I have not looked at the source for this discussion. But the last question is
easy.

Mertens' Theorem gives the correct probability that an integer x survives
all primes, but ONLY for primes less than log(x). The reason for this
is that the product of all primes less than k is about e^k. Once the
product exceeds x, they ALL can not divide x. Thus, the probability
that a given prime divides x is no longer INDEPENDENT of the probability
that other primes divide x. They can not all divide x and they start to
'get in each other's way"

[QUOTE=R.D. Silverman;217524]I have not looked at the source for this discussion. But the last question is
easy.

Mertens' Theorem gives the correct probability that an integer x survives
all primes, but ONLY for primes less than log(x). The reason for this
is that the product of all primes less than k is about e^k. Once the
product exceeds x, they ALL can not divide x. Thus, the probability
that a given prime divides x is no longer INDEPENDENT of the probability
that other primes divide x. They can not all divide x and they start to
'get in each other's way"[/QUOTE]

Of course you would know :smile:
(And yes, I thought along those lines. But I am astonished that the relative difference is so small then.)

Caldwell's argument that is discussed here:

1. The Mersenne number M_p (with p prime) is known to be divisible only by numbers of the form 2kp+1, so we cannot assume that the probability of M_p being prime is about 1/log(M_p). Good.

2. Instead we would have to multiply the above "raw" estimate by 1/(1-1/q) for all primes q below 2p+1. Maybe.

3. Why? Caldwell says, because the primes below 2p+1 cannot divide M_p. That's where davieddy has put a question mark: There are many more primes above 2p+1 that do not fulfill the required congruence mod 2p, hence cannot divide M_p either. But those are left in. So that's not the correct reason.

Caldwell also states that Wagstaff argues differently. Now the interest turns to the Wagstaff paper, of course.

FYI, the first page of Wagstaff's article (which is the only page offered online) contains the note:

[QUOTE]Lenstra has objected that one is not entitled to take [the upper bound of the range of interest for the prime divisors] as large as sqrt(M_p) because similar reasoning leads to a contradiction with the prime number theorem. We discuss Lenstra's objection.[/QUOTE]

From that I have guessed that it is about the above discrepancy between naive application of Mertens' formula and the prime number theorem, but with a congruence requirement on the primes enforced at both sides. I am curious whether I have guessed right.

Wagstaff's complete paper is available online [url=http://www.ams.org/journals/mcom/1983-40-161/S0025-5718-1983-0679454-X/S0025-5718-1983-0679454-X.pdf]here[/url].

And yes, Lenstra's complaint is as expected, see page 387. The ensuing "discussion" gets irritating. Instead of changing the factor in Mertens' formula to account for the dependence, the author changes the exponent used for the upper limit of his mental trial division. Which means, he considers trial division up to M_p^(exp(-EulerGamma)) instead of sqrt(M_p). The result fits the evidence, but the reasoning is even more disappointing to me than what we have seen before.

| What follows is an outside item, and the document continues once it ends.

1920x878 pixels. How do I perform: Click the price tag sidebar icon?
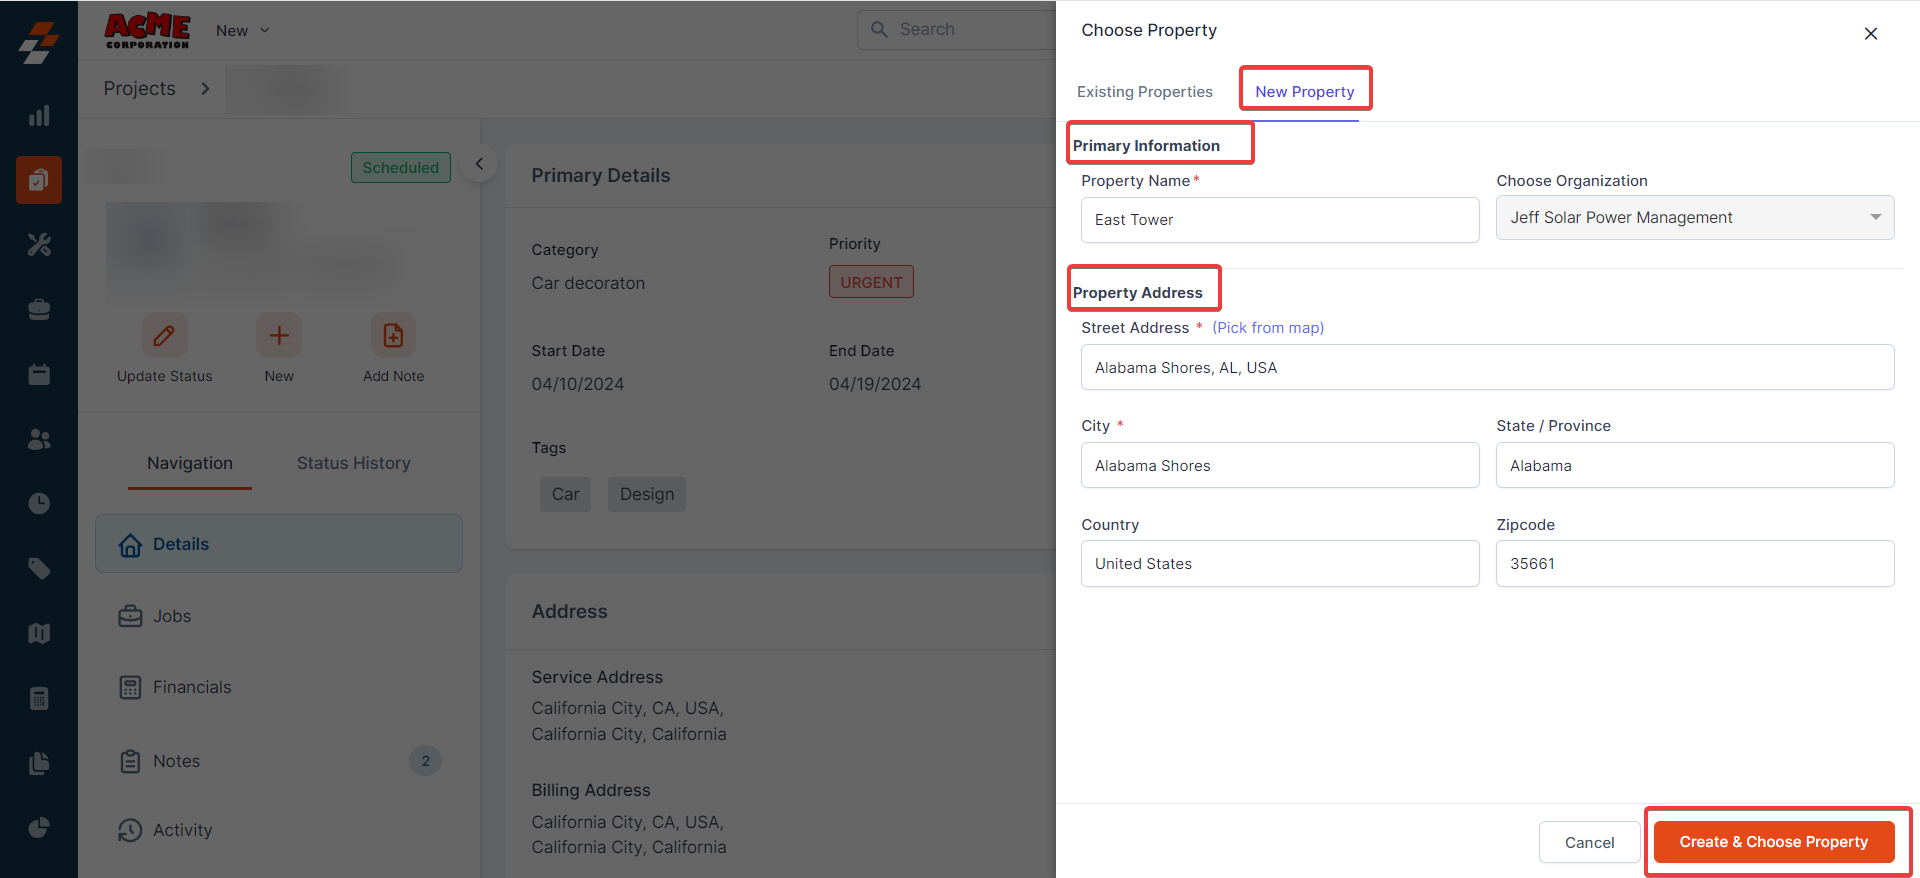(x=39, y=569)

At the first glance, the reasoning about which range to use for the product of the (1-1/q) seems to be solid though. Going to take a closer look.

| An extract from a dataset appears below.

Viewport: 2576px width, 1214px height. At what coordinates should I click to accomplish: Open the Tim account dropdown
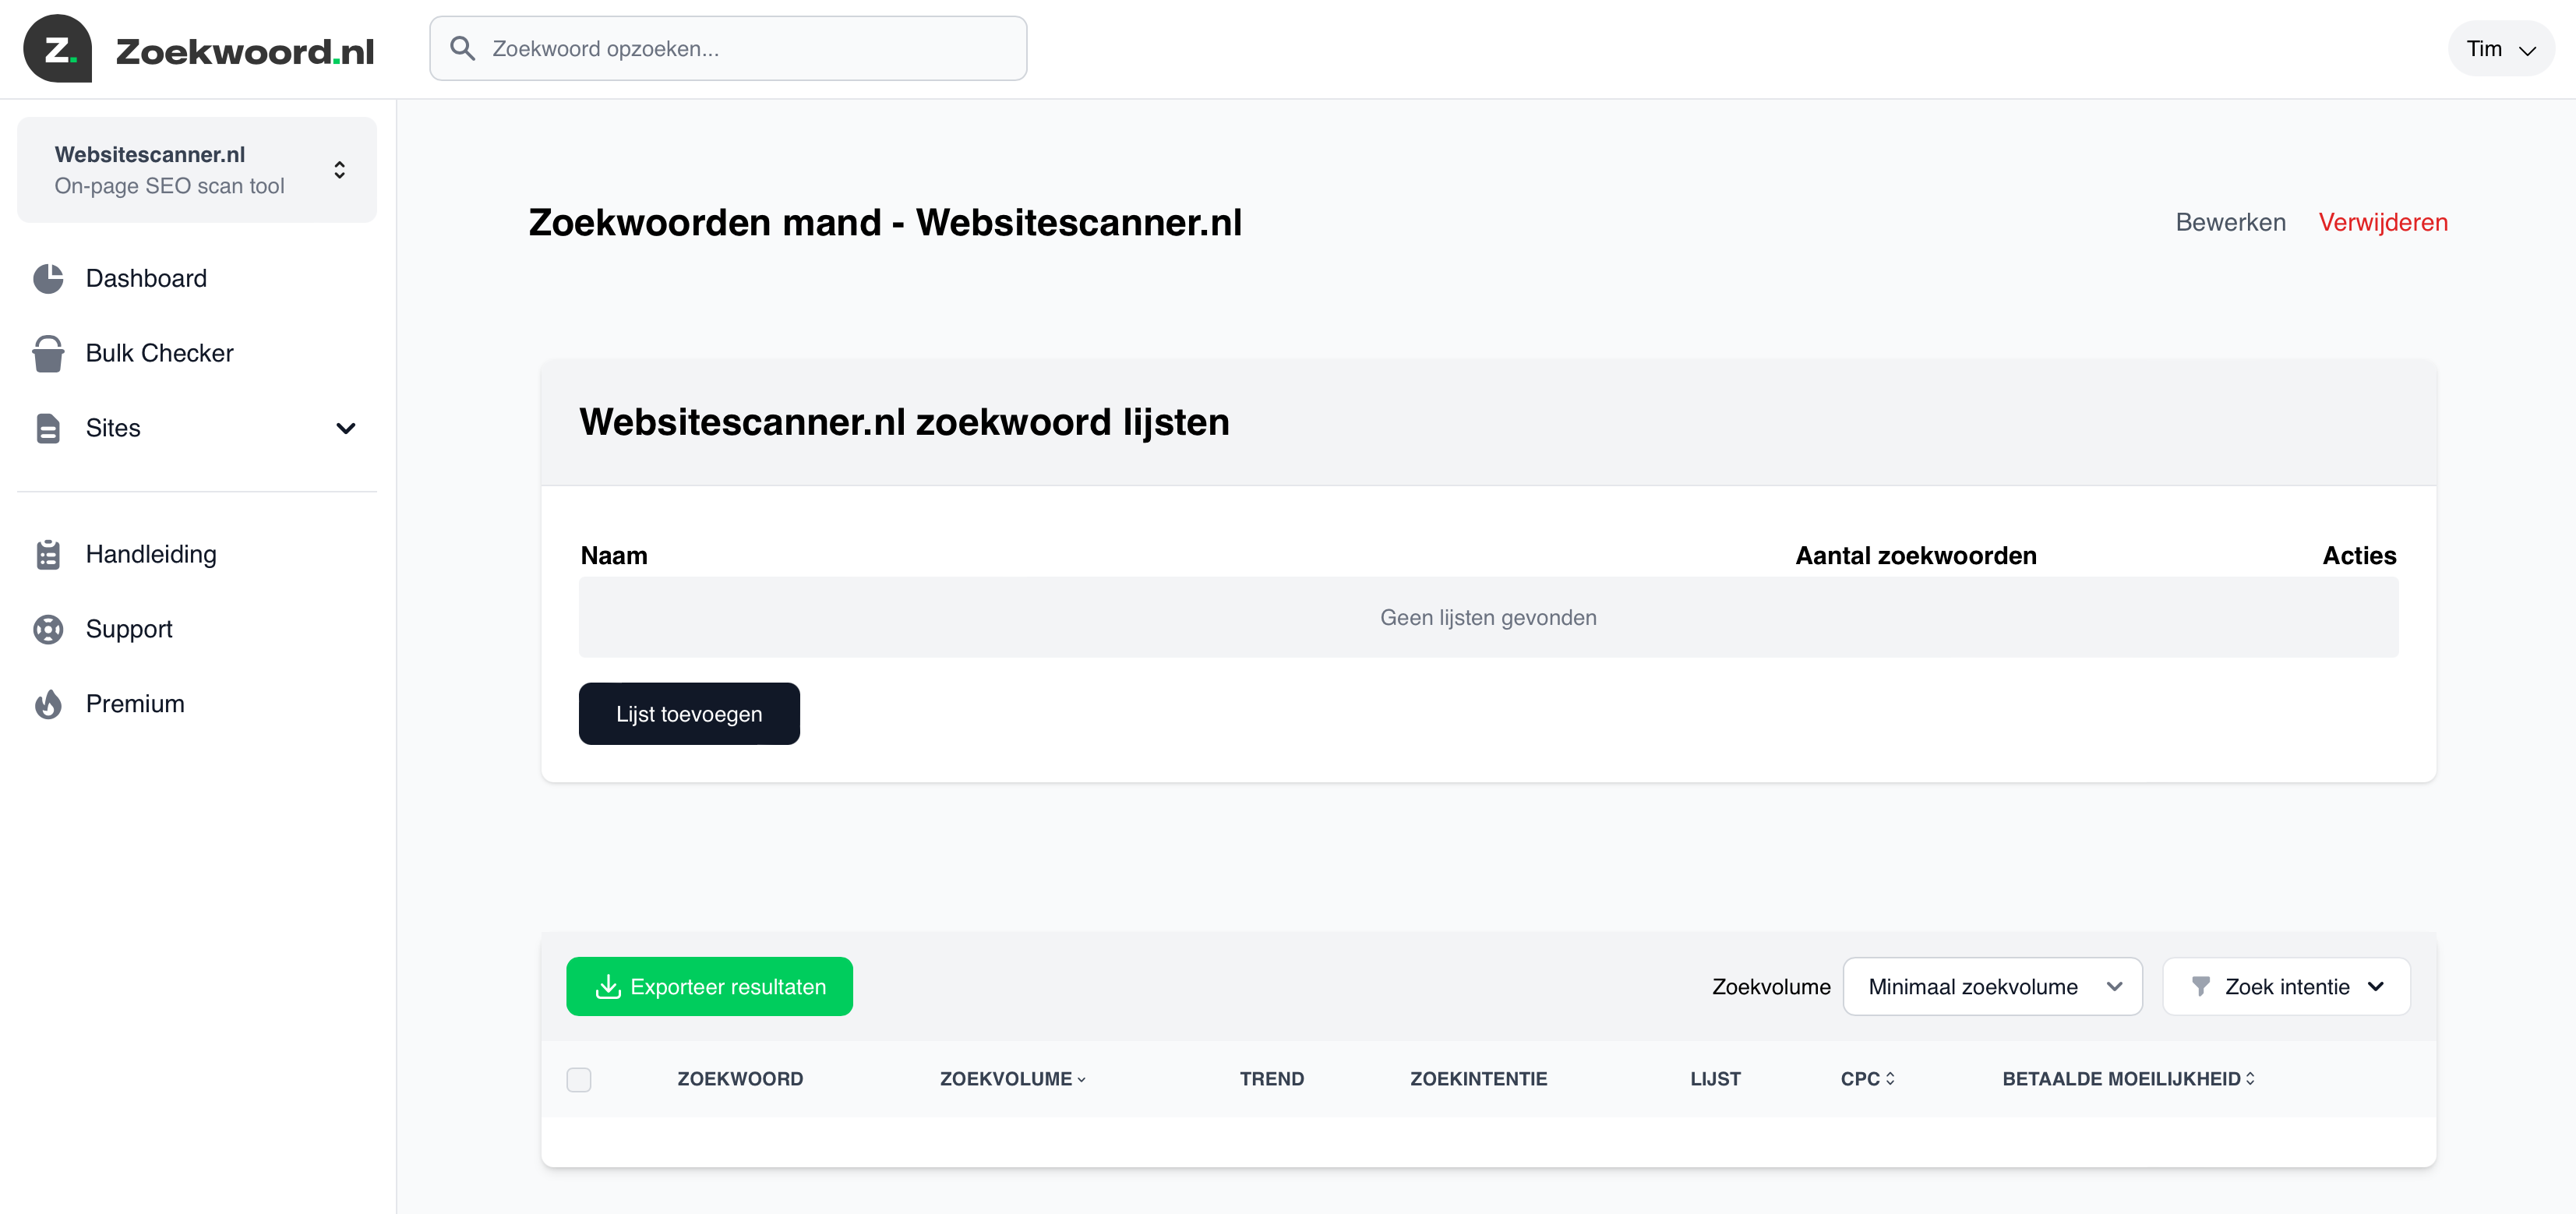(x=2500, y=47)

Edit: In particular, Wagstaff does the trial division by stepping k and using q=2kp+1 as the only candidates. That is, he does not use other primes for q, in contrast to Caldwell's exposition.

Edit: The above is from page 387, where q is no longer explicit in the equations (it has been substituted in favor of k). Prior to that, Wagstaff manipulates some terms containing q, for all q from a set of small odd primes. That may have been the scheme that Caldwell has tried to simplify and re-interpret for presentation purposes. However, that part by Wagstaff seems robust.

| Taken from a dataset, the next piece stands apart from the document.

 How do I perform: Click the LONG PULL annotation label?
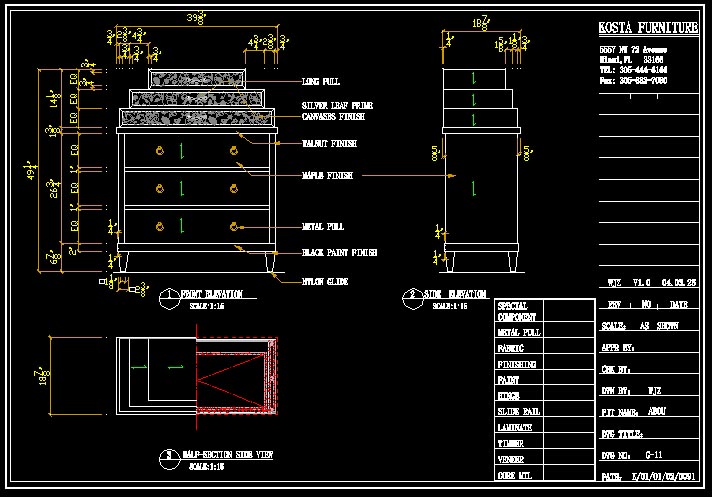tap(321, 82)
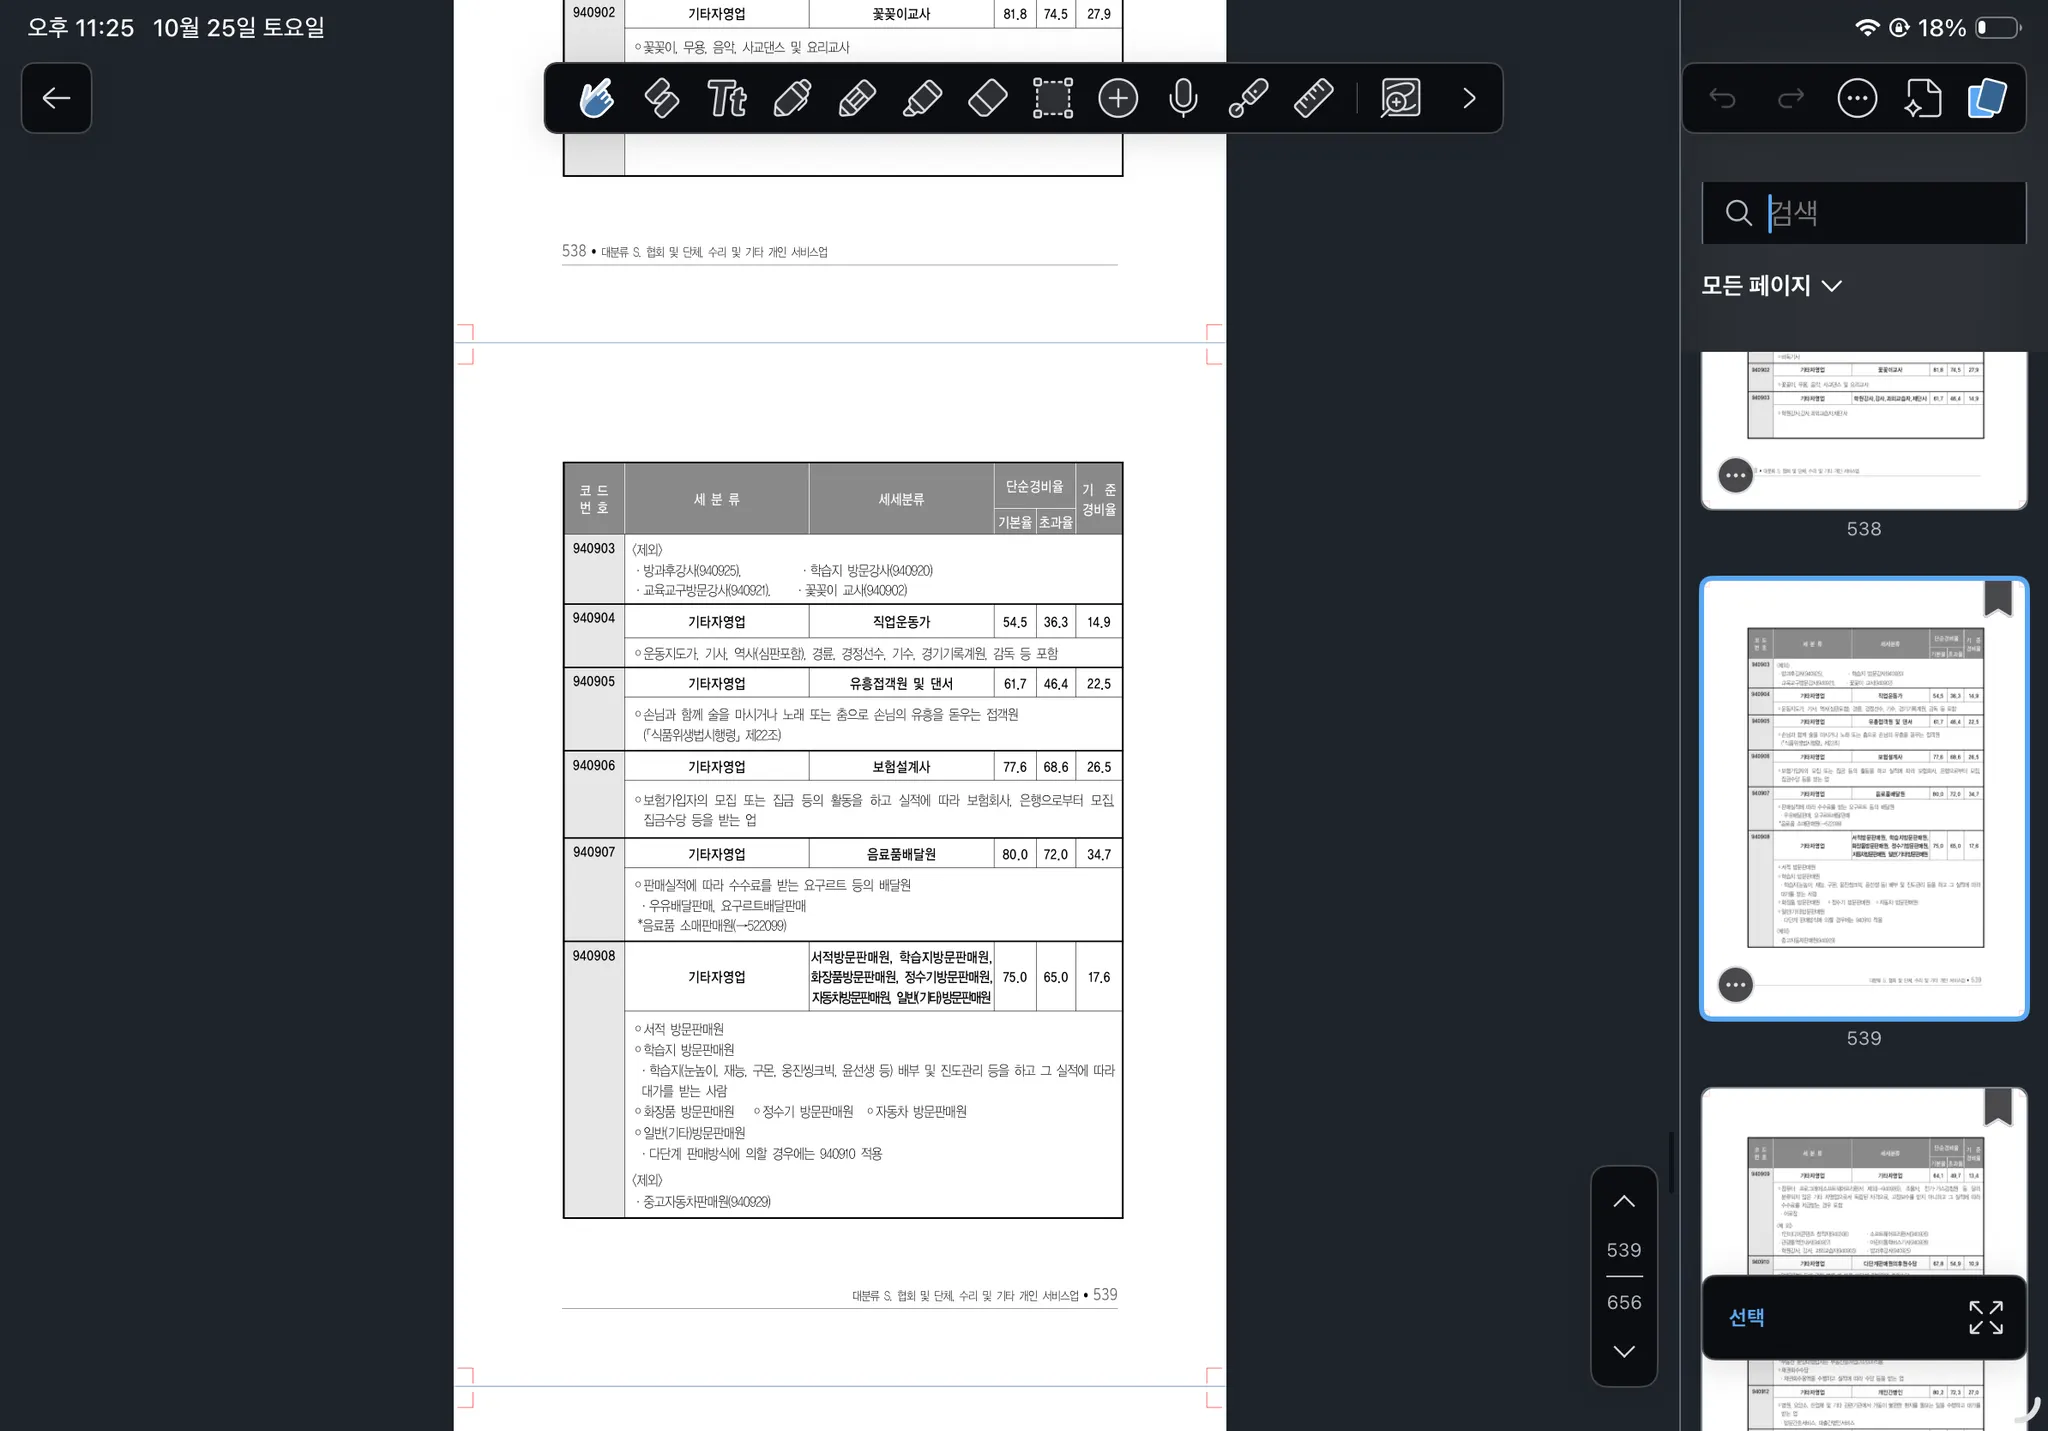Click the plus add-element icon
2048x1431 pixels.
[1118, 98]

My impression is that Chris Caldwell's explanation started as an attempt to better justify the switch to EulerGamma than Wagstaff did, and while attempting that, Caldwell broke Wagstaff's correct q-selection scheme. Davieddy, you have uncovered a mess.

[QUOTE=ccorn;217538]Instead of changing the factor in Mertens' formula to account for the dependence, the author changes the exponent used for the upper limit of his mental trial division. Which means, he considers trial division up to M_p^(exp(-EulerGamma)) instead of sqrt(M_p). The result fits the evidence, but the reasoning is even more disappointing to me than what we have seen before.[/QUOTE]

Wagstaff cites Pólya and Hardy & Wright for that step. Will have to look into that.

Caldwell also cites Pomerance and Ribenboim. Add Lenstra. There should be reasonable papers on the distribution of Mersenne number divisors on this planet. They just don't stand the internet's visibility contest. :sad:

Many many thanks for recognizing that I had a real
problem here!

As a number theorist, I make a bloody good physicist.
Or should that be the other way round?

David

[QUOTE=ccorn;217538]And yes, Lenstra's complaint is as expected, see page 387. The ensuing "discussion" gets irritating. Instead of changing the factor in Mertens' formula to account for the dependence, the author changes the exponent used for the upper limit of his mental trial division. Which means, he considers trial division up to M_p^(exp(-EulerGamma)) instead of sqrt(M_p). The result fits the evidence, but the reasoning is even more disappointing to me than what we have seen before.[/QUOTE]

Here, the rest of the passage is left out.